* **DIRECTIONS**: Set down the whole listing that follows, precisely as written.

* **EXTRACTED MATERIAL**:

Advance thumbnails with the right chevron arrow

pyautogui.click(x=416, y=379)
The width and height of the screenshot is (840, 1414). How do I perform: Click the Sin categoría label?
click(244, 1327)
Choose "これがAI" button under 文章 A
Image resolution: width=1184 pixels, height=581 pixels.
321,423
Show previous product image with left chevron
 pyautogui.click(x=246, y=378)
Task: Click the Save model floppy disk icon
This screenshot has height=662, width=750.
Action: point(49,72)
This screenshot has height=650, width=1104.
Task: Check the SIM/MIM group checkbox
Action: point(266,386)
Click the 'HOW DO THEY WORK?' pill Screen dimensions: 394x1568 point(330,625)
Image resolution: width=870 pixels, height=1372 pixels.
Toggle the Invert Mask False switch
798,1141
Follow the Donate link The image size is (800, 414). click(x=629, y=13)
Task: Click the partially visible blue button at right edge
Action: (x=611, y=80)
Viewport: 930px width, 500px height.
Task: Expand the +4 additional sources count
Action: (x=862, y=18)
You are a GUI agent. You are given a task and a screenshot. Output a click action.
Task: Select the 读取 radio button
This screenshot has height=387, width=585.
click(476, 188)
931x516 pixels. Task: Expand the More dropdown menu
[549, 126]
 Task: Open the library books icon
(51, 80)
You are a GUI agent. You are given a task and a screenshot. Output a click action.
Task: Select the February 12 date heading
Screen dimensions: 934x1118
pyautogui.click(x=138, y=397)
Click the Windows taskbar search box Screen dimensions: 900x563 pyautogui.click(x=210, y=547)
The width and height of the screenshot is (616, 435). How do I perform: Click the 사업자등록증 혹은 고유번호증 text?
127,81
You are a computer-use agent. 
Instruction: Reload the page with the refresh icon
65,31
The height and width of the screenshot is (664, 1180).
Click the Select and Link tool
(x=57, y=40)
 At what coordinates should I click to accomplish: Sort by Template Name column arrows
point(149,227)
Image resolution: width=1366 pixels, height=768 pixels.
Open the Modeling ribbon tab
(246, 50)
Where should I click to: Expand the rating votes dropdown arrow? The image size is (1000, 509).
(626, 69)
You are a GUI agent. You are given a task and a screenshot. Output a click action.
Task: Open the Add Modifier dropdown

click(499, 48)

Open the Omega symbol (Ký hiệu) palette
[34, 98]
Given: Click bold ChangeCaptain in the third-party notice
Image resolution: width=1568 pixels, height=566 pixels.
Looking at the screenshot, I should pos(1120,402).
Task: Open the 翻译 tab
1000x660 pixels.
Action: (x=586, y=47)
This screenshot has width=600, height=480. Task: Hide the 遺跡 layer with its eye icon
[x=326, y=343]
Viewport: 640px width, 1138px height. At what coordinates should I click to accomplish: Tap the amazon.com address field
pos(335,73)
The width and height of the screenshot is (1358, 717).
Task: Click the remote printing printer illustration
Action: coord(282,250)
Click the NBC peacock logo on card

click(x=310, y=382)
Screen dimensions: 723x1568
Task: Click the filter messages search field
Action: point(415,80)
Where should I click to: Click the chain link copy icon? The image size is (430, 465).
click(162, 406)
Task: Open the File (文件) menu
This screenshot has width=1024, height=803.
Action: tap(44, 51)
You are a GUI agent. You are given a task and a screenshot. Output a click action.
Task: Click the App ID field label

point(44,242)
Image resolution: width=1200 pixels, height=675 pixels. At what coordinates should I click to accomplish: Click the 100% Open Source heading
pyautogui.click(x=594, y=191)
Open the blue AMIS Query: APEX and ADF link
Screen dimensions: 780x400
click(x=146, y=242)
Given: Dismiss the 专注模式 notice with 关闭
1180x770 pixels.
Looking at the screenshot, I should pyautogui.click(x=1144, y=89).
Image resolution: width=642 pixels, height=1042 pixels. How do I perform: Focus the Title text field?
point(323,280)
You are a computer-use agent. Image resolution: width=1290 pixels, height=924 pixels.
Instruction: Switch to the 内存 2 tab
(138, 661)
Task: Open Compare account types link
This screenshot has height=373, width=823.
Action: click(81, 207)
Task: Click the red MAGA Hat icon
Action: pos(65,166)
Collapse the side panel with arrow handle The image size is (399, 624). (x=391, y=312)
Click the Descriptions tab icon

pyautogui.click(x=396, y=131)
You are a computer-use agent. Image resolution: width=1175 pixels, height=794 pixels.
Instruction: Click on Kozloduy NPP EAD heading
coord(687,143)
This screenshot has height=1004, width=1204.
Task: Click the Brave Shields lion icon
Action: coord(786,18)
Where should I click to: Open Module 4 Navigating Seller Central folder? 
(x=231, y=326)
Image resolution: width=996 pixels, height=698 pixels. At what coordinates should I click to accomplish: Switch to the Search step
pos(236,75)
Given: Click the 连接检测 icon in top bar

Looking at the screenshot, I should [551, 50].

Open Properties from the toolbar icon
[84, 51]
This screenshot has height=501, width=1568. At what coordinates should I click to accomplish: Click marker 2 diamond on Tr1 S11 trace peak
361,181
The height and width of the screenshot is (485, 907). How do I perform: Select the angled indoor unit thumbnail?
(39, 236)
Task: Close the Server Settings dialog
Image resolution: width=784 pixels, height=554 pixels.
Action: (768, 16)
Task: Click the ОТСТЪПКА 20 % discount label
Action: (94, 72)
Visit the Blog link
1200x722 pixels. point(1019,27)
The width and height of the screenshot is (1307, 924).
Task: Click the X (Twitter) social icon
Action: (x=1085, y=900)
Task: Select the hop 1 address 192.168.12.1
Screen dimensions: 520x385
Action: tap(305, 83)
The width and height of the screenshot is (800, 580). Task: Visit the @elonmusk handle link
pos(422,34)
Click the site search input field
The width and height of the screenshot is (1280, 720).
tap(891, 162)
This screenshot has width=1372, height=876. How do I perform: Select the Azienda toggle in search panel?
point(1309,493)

* **YOUR SOLUTION**:
Advance thumbnails with the right chevron arrow

pyautogui.click(x=416, y=379)
The width and height of the screenshot is (840, 1414). How do I perform: Click the Sin categoría label?
click(244, 1327)
Choose "これがAI" button under 文章 A
Image resolution: width=1184 pixels, height=581 pixels.
321,423
Show previous product image with left chevron
 pyautogui.click(x=246, y=378)
Task: Click the Save model floppy disk icon
This screenshot has height=662, width=750.
Action: point(49,72)
This screenshot has height=650, width=1104.
Task: Check the SIM/MIM group checkbox
Action: point(266,386)
Click the 'HOW DO THEY WORK?' pill Screen dimensions: 394x1568 point(330,625)
Image resolution: width=870 pixels, height=1372 pixels.
Toggle the Invert Mask False switch
798,1141
Follow the Donate link The image size is (800, 414). click(x=629, y=13)
Task: Click the partially visible blue button at right edge
Action: (x=611, y=80)
Viewport: 930px width, 500px height.
Task: Expand the +4 additional sources count
Action: (x=862, y=18)
You are a GUI agent. You are given a task and a screenshot. Output a click action.
Task: Select the 读取 radio button
This screenshot has height=387, width=585.
click(476, 188)
931x516 pixels. Task: Expand the More dropdown menu
[549, 126]
 Task: Open the library books icon
(51, 80)
You are a GUI agent. You are given a task and a screenshot. Output a click action.
Task: Select the February 12 date heading
Screen dimensions: 934x1118
pyautogui.click(x=138, y=397)
Click the Windows taskbar search box Screen dimensions: 900x563 pyautogui.click(x=210, y=547)
The width and height of the screenshot is (616, 435). How do I perform: Click the 사업자등록증 혹은 고유번호증 text?
127,81
You are a computer-use agent. 
Instruction: Reload the page with the refresh icon
65,31
The height and width of the screenshot is (664, 1180).
Click the Select and Link tool
(x=57, y=40)
 At what coordinates should I click to accomplish: Sort by Template Name column arrows
point(149,227)
Image resolution: width=1366 pixels, height=768 pixels.
Open the Modeling ribbon tab
(246, 50)
Where should I click to: Expand the rating votes dropdown arrow? The image size is (1000, 509).
(626, 69)
You are a GUI agent. You are given a task and a screenshot. Output a click action.
Task: Open the Add Modifier dropdown

click(499, 48)

Open the Omega symbol (Ký hiệu) palette
[34, 98]
Given: Click bold ChangeCaptain in the third-party notice
Image resolution: width=1568 pixels, height=566 pixels.
Looking at the screenshot, I should pos(1120,402).
Task: Open the 翻译 tab
1000x660 pixels.
Action: (x=586, y=47)
This screenshot has width=600, height=480. Task: Hide the 遺跡 layer with its eye icon
[x=326, y=343]
Viewport: 640px width, 1138px height. At what coordinates should I click to accomplish: Tap the amazon.com address field
pos(335,73)
The width and height of the screenshot is (1358, 717).
Task: Click the remote printing printer illustration
Action: coord(282,250)
Click the NBC peacock logo on card

click(x=310, y=382)
Screen dimensions: 723x1568
Task: Click the filter messages search field
Action: point(415,80)
Where should I click to: Click the chain link copy icon? The image size is (430, 465).
click(162, 406)
Task: Open the File (文件) menu
This screenshot has width=1024, height=803.
Action: tap(44, 51)
You are a GUI agent. You are given a task and a screenshot. Output a click action.
Task: Click the App ID field label

point(44,242)
Image resolution: width=1200 pixels, height=675 pixels. At what coordinates should I click to accomplish: Click the 100% Open Source heading
pyautogui.click(x=594, y=191)
Open the blue AMIS Query: APEX and ADF link
Screen dimensions: 780x400
click(x=146, y=242)
Given: Dismiss the 专注模式 notice with 关闭
1180x770 pixels.
Looking at the screenshot, I should pyautogui.click(x=1144, y=89).
Image resolution: width=642 pixels, height=1042 pixels. How do I perform: Focus the Title text field?
point(323,280)
You are a computer-use agent. Image resolution: width=1290 pixels, height=924 pixels.
Instruction: Switch to the 内存 2 tab
(138, 661)
Task: Open Compare account types link
This screenshot has height=373, width=823.
Action: click(81, 207)
Task: Click the red MAGA Hat icon
Action: pos(65,166)
Collapse the side panel with arrow handle The image size is (399, 624). (x=391, y=312)
Click the Descriptions tab icon

pyautogui.click(x=396, y=131)
You are a computer-use agent. Image resolution: width=1175 pixels, height=794 pixels.
Instruction: Click on Kozloduy NPP EAD heading
coord(687,143)
This screenshot has height=1004, width=1204.
Task: Click the Brave Shields lion icon
Action: coord(786,18)
Where should I click to: Open Module 4 Navigating Seller Central folder? 
(x=231, y=326)
Image resolution: width=996 pixels, height=698 pixels. At what coordinates should I click to accomplish: Switch to the Search step
pos(236,75)
Given: Click the 连接检测 icon in top bar

Looking at the screenshot, I should [551, 50].

Open Properties from the toolbar icon
[84, 51]
This screenshot has height=501, width=1568. At what coordinates should I click to accomplish: Click marker 2 diamond on Tr1 S11 trace peak
361,181
The height and width of the screenshot is (485, 907). How do I perform: Select the angled indoor unit thumbnail?
(39, 236)
Task: Close the Server Settings dialog
Image resolution: width=784 pixels, height=554 pixels.
Action: (768, 16)
Task: Click the ОТСТЪПКА 20 % discount label
Action: (94, 72)
Visit the Blog link
1200x722 pixels. point(1019,27)
The width and height of the screenshot is (1307, 924).
Task: Click the X (Twitter) social icon
Action: (x=1085, y=900)
Task: Select the hop 1 address 192.168.12.1
Screen dimensions: 520x385
Action: tap(305, 83)
The width and height of the screenshot is (800, 580). Task: Visit the @elonmusk handle link
pos(422,34)
Click the site search input field
The width and height of the screenshot is (1280, 720).
tap(891, 162)
This screenshot has width=1372, height=876. How do I perform: Select the Azienda toggle in search panel?
point(1309,493)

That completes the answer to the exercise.